Orange and Honey Scallops
- 20 scallops
- 1/2 green bell pepper cut in small cubes
- 1/2 red bell pepper cut in small cubes
- 1 table spoon honey
- 3 tables spoons white vermouth
- 2 grated oranges and their juice
- 2oz butter
- 20grains of green peppercorn
- 2 oranges peeled into the flesh and quartered
- salt and pepper.
- Remove small nerve on the side of the scallop. Brush with honey
- Sauté the peppers in a pan 1 to 2 minutes with a little butter
- In a pan with little butter, cook the scallops over high heat 1 to 2 minutes on each side depending on their size..
Add salt and pepper. The scallops should be golden . Keep warm
- In the same pan, add the vermouth and reduce by half.
-Addthe juice and the grated oranges and reduce by half.
- While whisking, add the butter little by little in order to obtain a velvety sauce.
- Add the green peppercorns and the quartered oranges in a sauce. Keep warm.
-Poura little sauce in each plate and cover elegantly with scallops and bell peppers Decorate with lettuce leaves. Bon appétit, Jean Soulard.

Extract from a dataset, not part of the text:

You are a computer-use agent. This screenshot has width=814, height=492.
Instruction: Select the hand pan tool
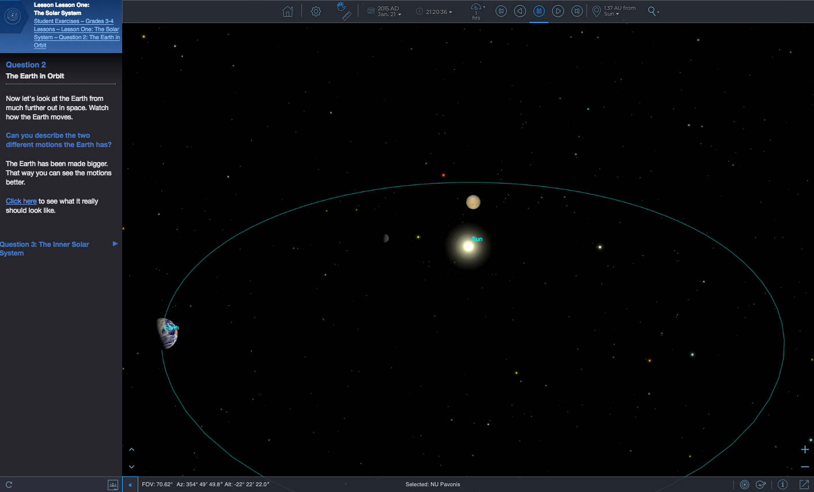tap(341, 6)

Louie and I wander down to the Old Port, and through narrow cobblestone streets, stopping to window shop. Daniel Vezina and Suzanne Gagnon are the owners (he is the Chef, of Laurie Raphael Restaurant, at #117 Dalhouse. Daniel’s food wowed my palate on my last visit; and I am as pleased to see him again as he is to see me. Daniel is a celebrity in Quebec; he also has a television show, cooking school and culinary boutique. Daniel and Suzanne have recently opened a Laurie Raphael Restaurant in Montreal at the Hotel Dominion. He graciously invites us to stay for a little lunch. We are seated at my favorite table, separated from the kitchen by a window of glass; I observe the mastery going on in the kitchen, from the prepping for tonight’s dinner to the cutting of a huge slab of beef. We are served veal capaccio topped with a stripe of aioli mayonnaise and a single caper; then a chopped calamari, mussels and shrimp salad mixed with tomatoes, bell peppers and onions; we sip a couple of glasses of rose wine.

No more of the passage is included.